Stored data Block Start
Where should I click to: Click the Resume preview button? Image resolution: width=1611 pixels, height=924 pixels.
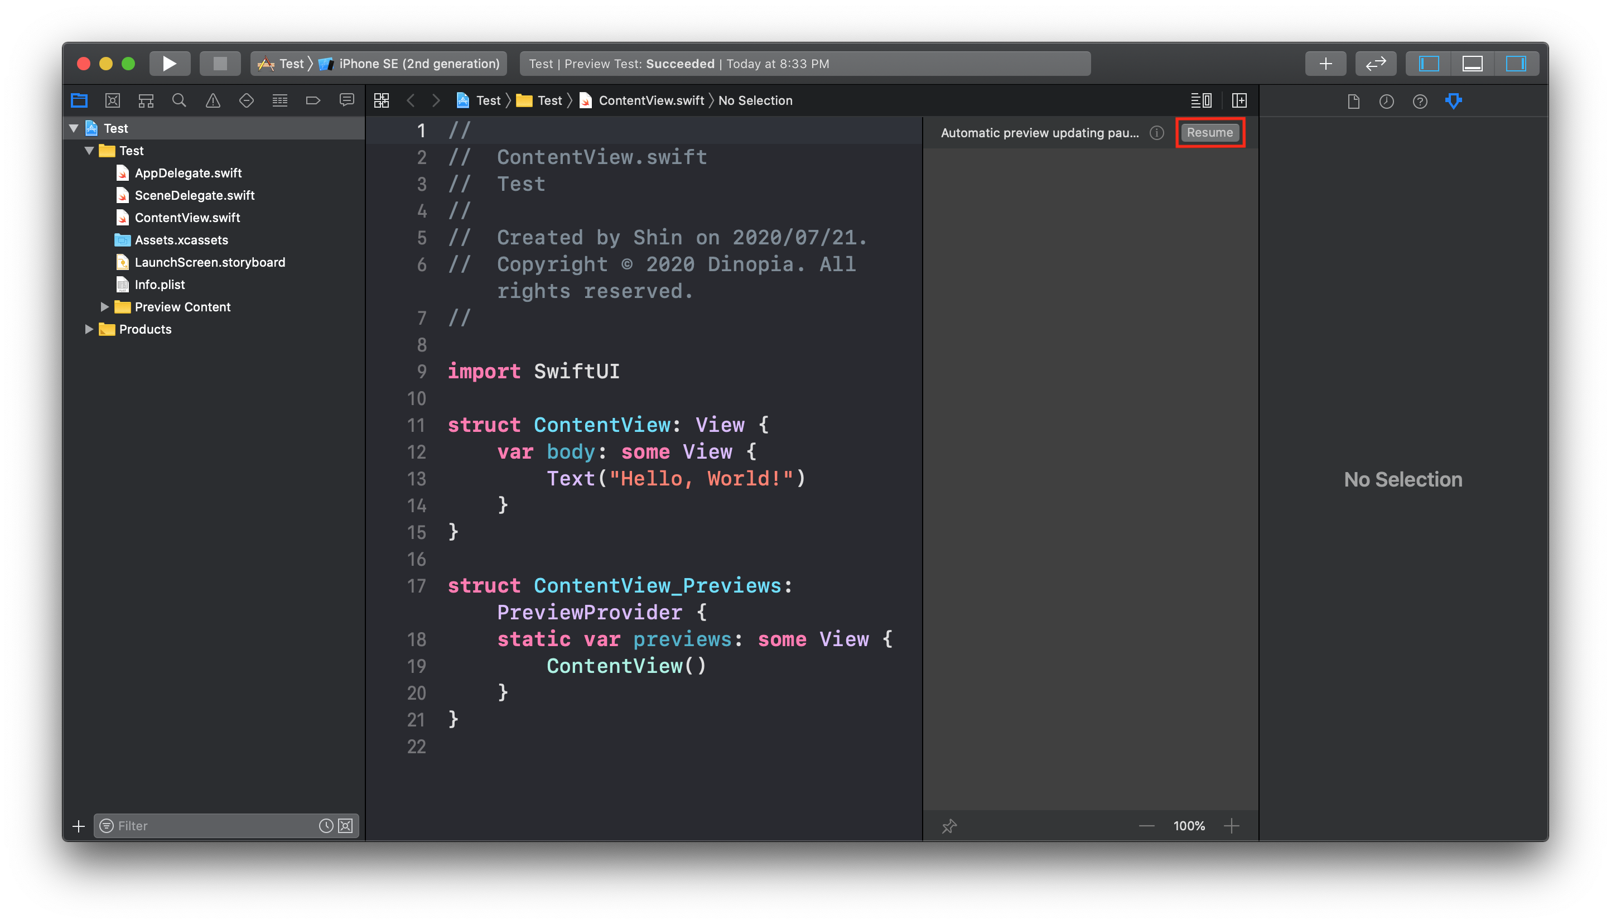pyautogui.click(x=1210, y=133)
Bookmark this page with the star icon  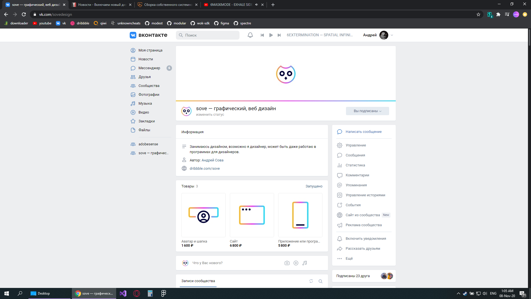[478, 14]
Stored data Block End
Stored data Block Start
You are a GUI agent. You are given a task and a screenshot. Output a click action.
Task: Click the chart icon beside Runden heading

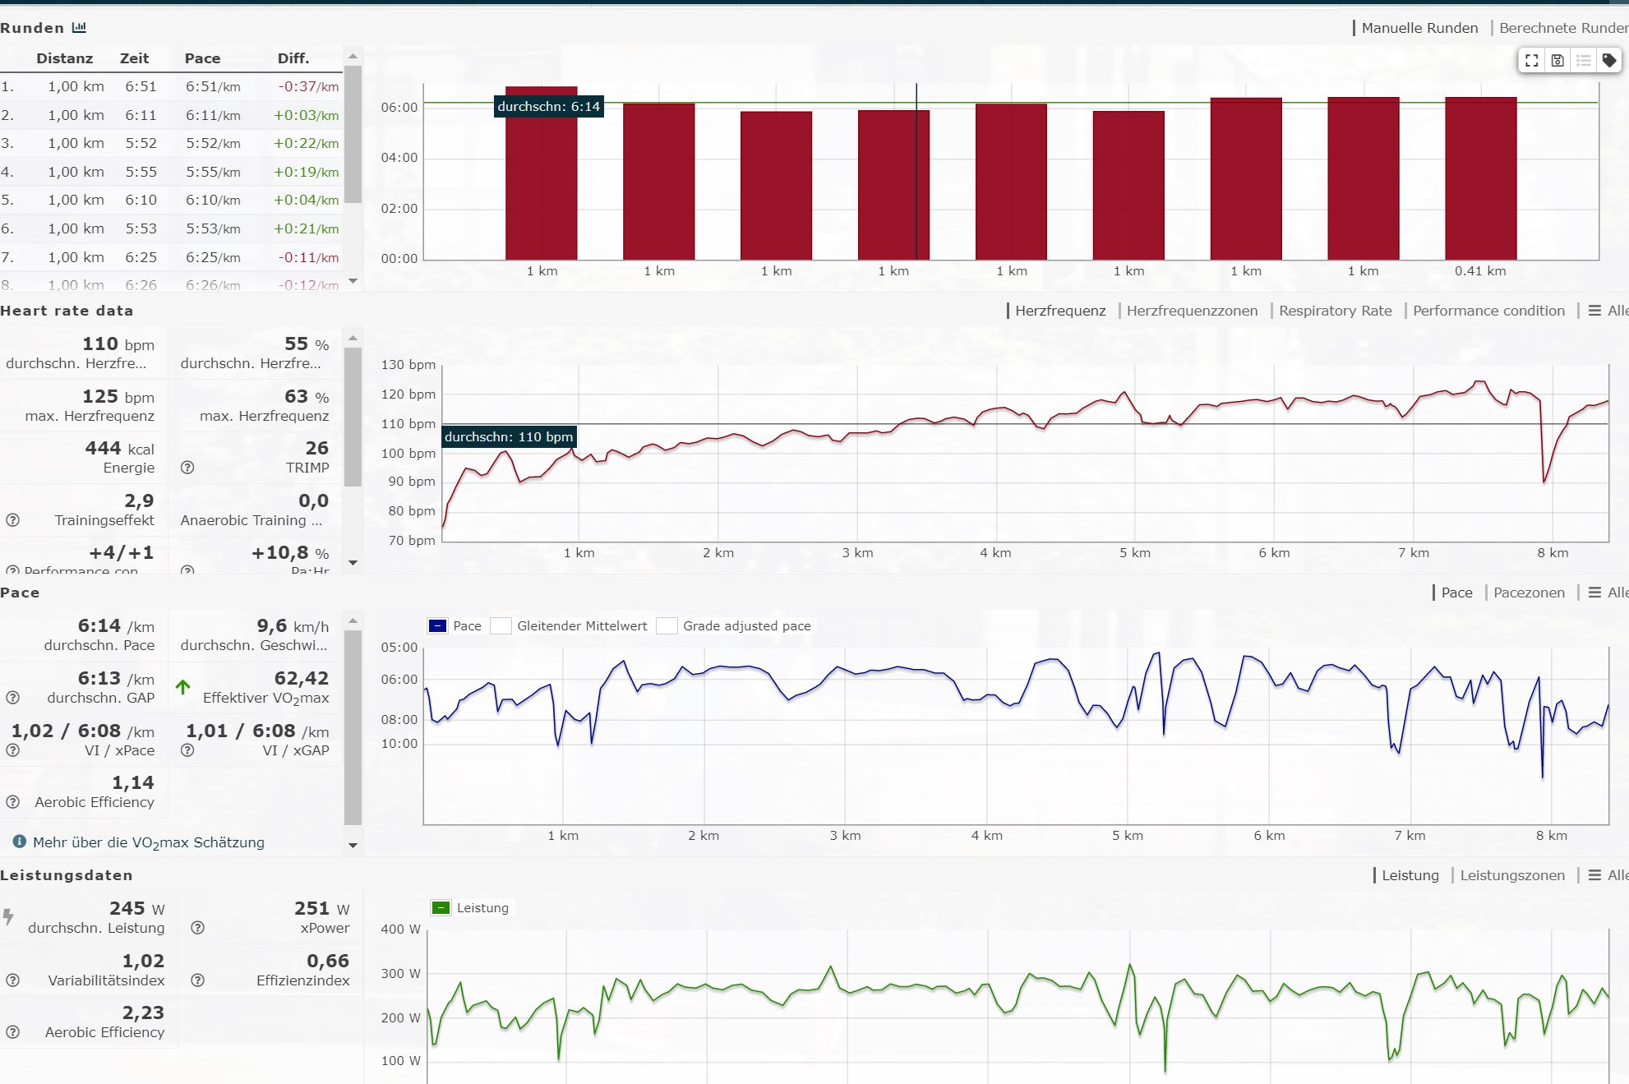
Stored data Block End
Stored data Block Start
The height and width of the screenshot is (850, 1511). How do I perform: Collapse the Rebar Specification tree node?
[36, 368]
Stored data Block End
■ **Requirement**:
Reproduce exactly the lines above from the line with "You are a GUI" to the line with "Task: Click the", including both, and add nothing.

■ **Exercise output**:
You are a GUI agent. You are given a task and a screenshot. Output a click action.
Task: Click the chart icon beside Runden heading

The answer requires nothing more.